Diabetes and obesity are associated with an increased risk of mental health symptoms, and similarly, individuals with mental disorders have an elevated risk of metabolic diseases such as obesity and diabetes. Researchers have long been interested in the connections between these conditions and in how pharmacological treatments may affect both metabolic and mental health disorders.

The present study, published in The Lancet Pyschiatry, included nearly 100 000 participants, over 20 000 of whom had used GLP-1 medications. Participants were followed through Swedish national registers between 2009 and 2022.

The risk of substance use was also reduced

The results showed that the use of GLP-1 medications – particularly semaglutide – was associated with a reduction in sickness absence and hospital care due to psychiatric reasons. During periods of semaglutide use, the reduction was 42% compared with periods when GLP-1 medications were not used.
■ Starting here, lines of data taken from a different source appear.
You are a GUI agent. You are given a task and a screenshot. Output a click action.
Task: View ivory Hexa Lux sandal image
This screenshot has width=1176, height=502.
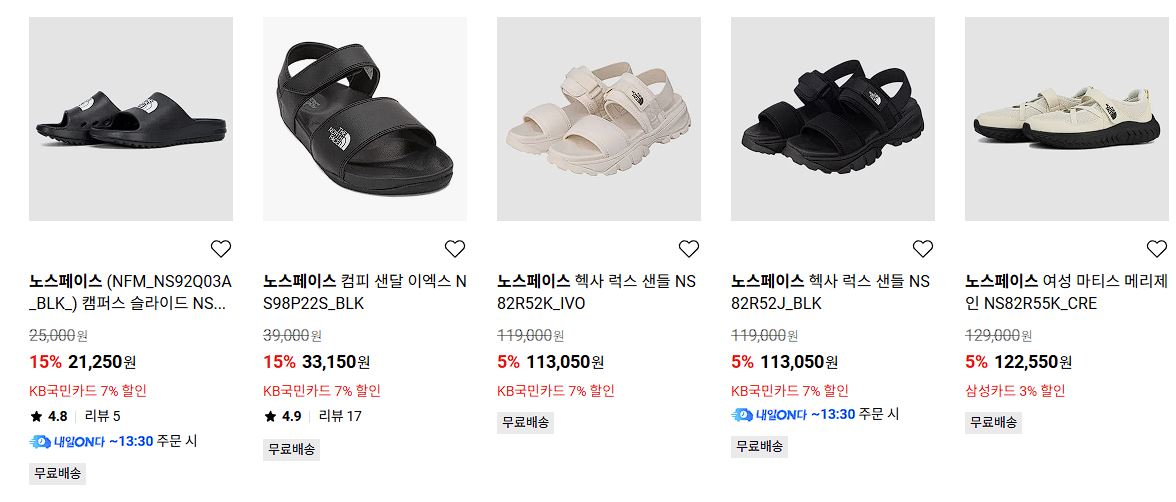click(598, 119)
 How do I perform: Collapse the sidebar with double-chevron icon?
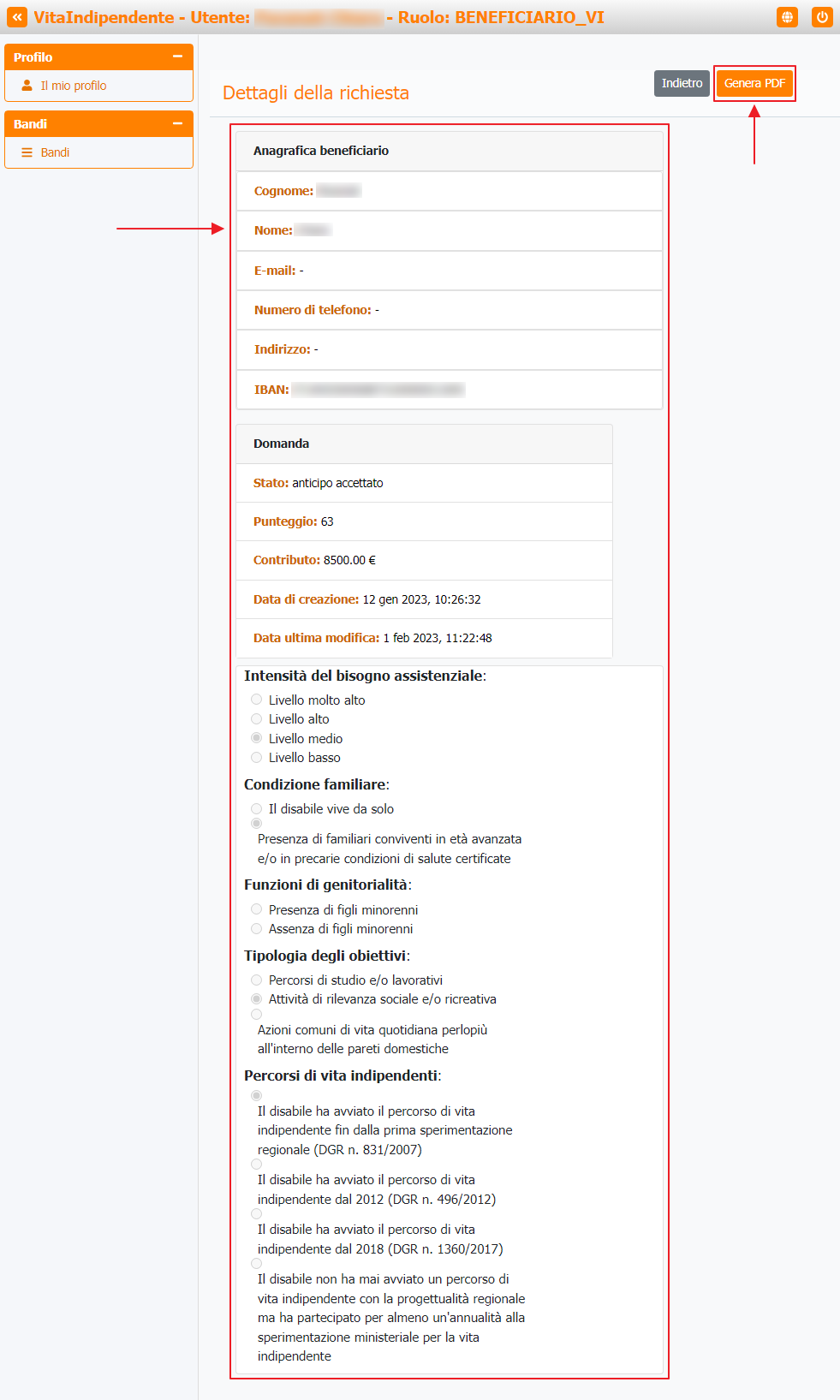point(17,17)
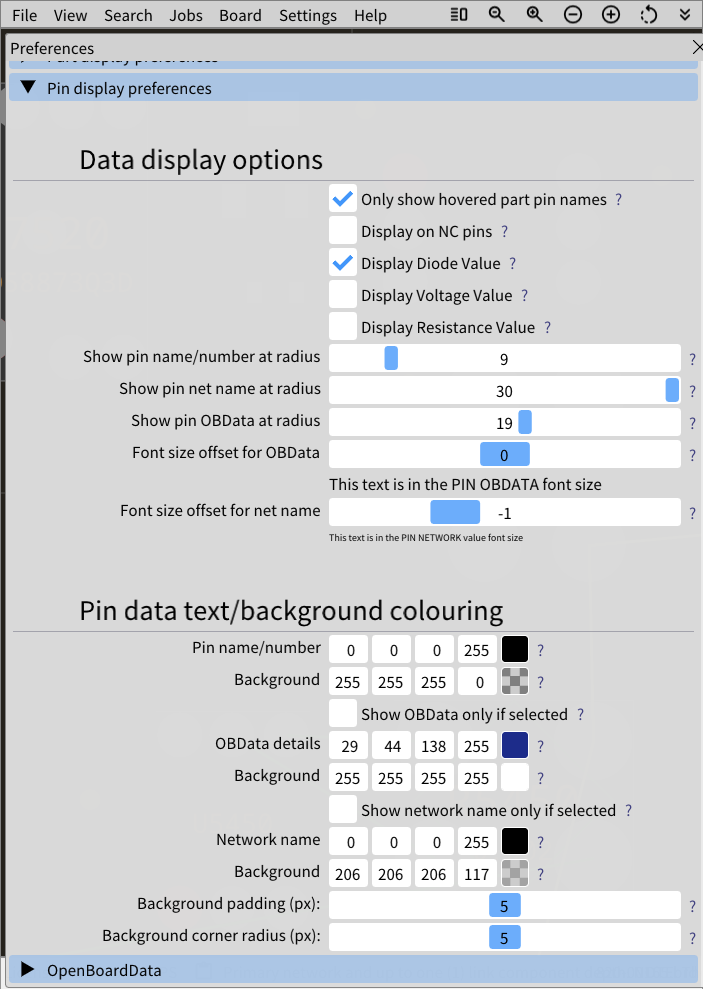Viewport: 703px width, 989px height.
Task: Uncheck Only show hovered part pin names
Action: click(x=343, y=200)
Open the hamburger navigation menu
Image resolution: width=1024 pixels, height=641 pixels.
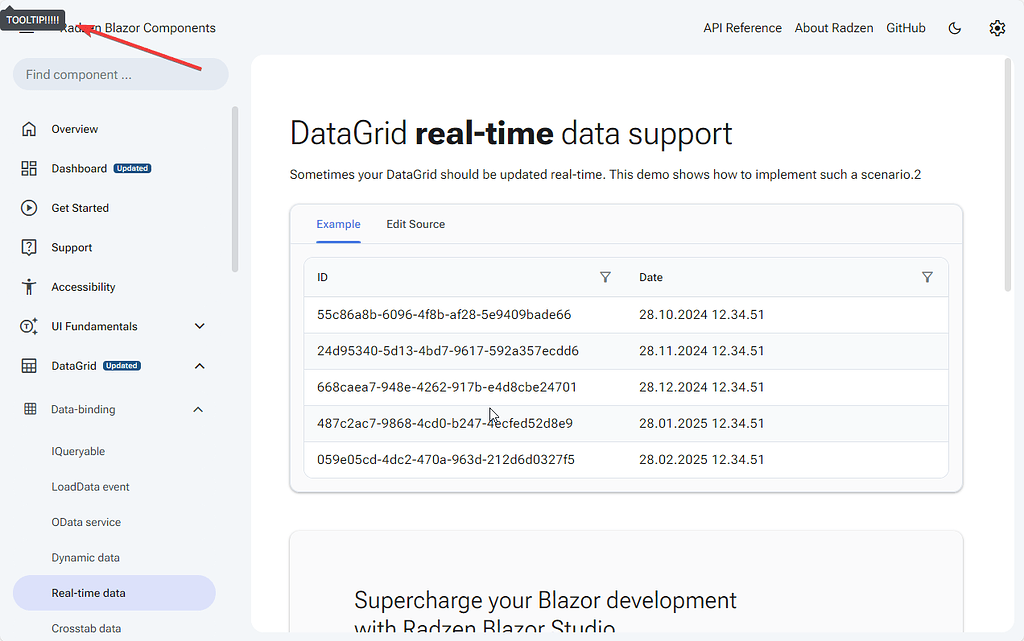[25, 27]

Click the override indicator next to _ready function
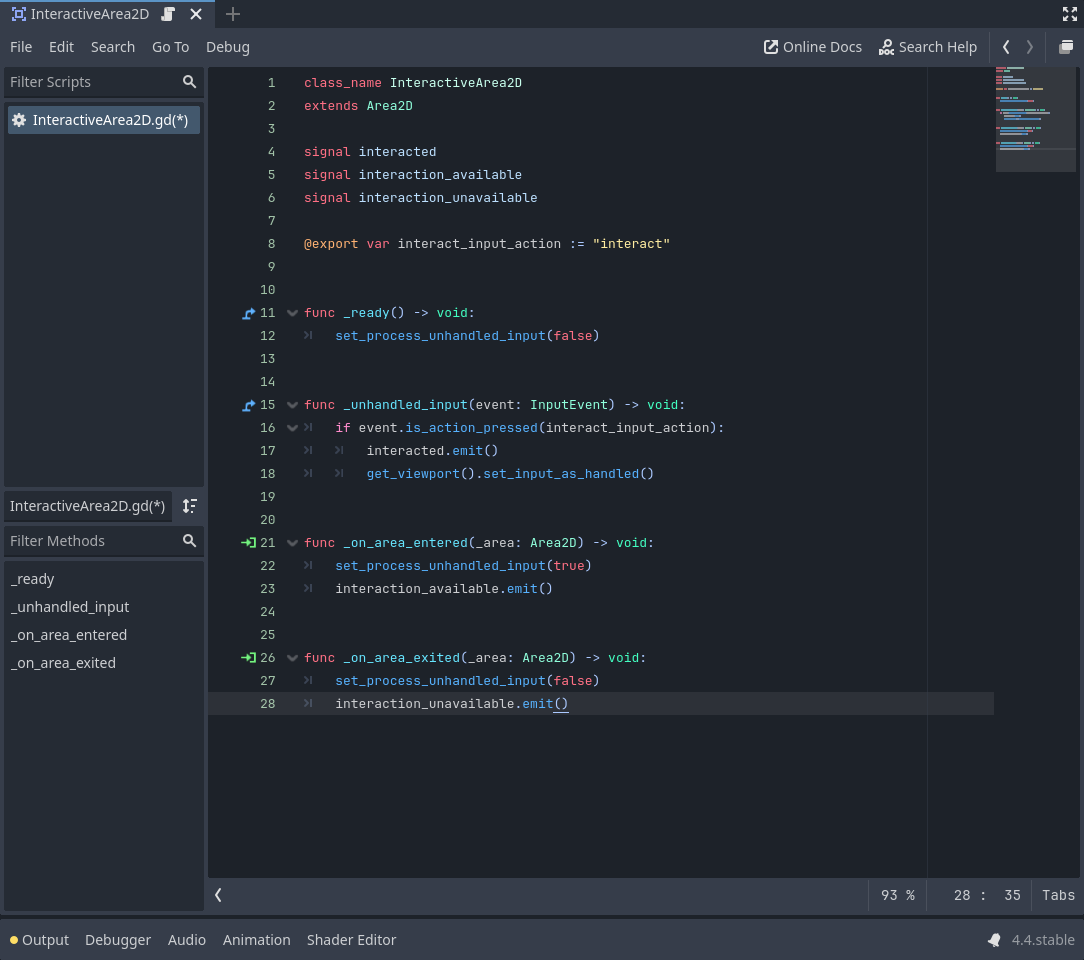pyautogui.click(x=247, y=312)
For depression, the risk was 44% lower, and for anxiety disorders, 38% lower. 

In addition, semaglutide use was associated with a lower risk of substance use disorders: hospital care and sickness absence related to substance use were 47% lower during periods of semaglutide use compared with periods without GLP-1 medication. The use of GLP-1 receptor agonists was also associated with a reduced risk of suicidal behaviour.
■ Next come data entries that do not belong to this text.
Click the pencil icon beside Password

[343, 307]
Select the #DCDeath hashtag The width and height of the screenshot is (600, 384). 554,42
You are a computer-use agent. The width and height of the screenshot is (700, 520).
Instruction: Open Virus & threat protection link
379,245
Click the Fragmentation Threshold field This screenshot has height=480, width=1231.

One of the study’s authors, Professor Mark Taylor from Griffith University, says such results were to be expected: “An earlier study examining Swedish registers found the use of GLP-1 medications to be associated with a reduced risk of alcohol use disorder. Alcohol-related problems often have downstream effects on mood and anxiety, so we expected the effect to be positive on these as well.”

However, the magnitude of the association surprised the researchers:
“Because this is a registry-based study, we cannot determine exactly why or how these medications affect mood symptoms, but the association was quite strong. It is possible that, in addition to factors such as reduced alcohol consumption, weight loss-related improvements in body image, or relief associated with better glycaemic control in diabetes, there may also be direct neurobiological mechanisms involved – for example, through changes in the functioning of the brain’s reward system,” says Research Director, Docent Markku Lähteenvuo from the University of Eastern Finland.

Other recent evidence on the effects of GLP-1 medications on anxiety and depressive disorders has been somewhat inconsistent, but it has been largely based on small studies.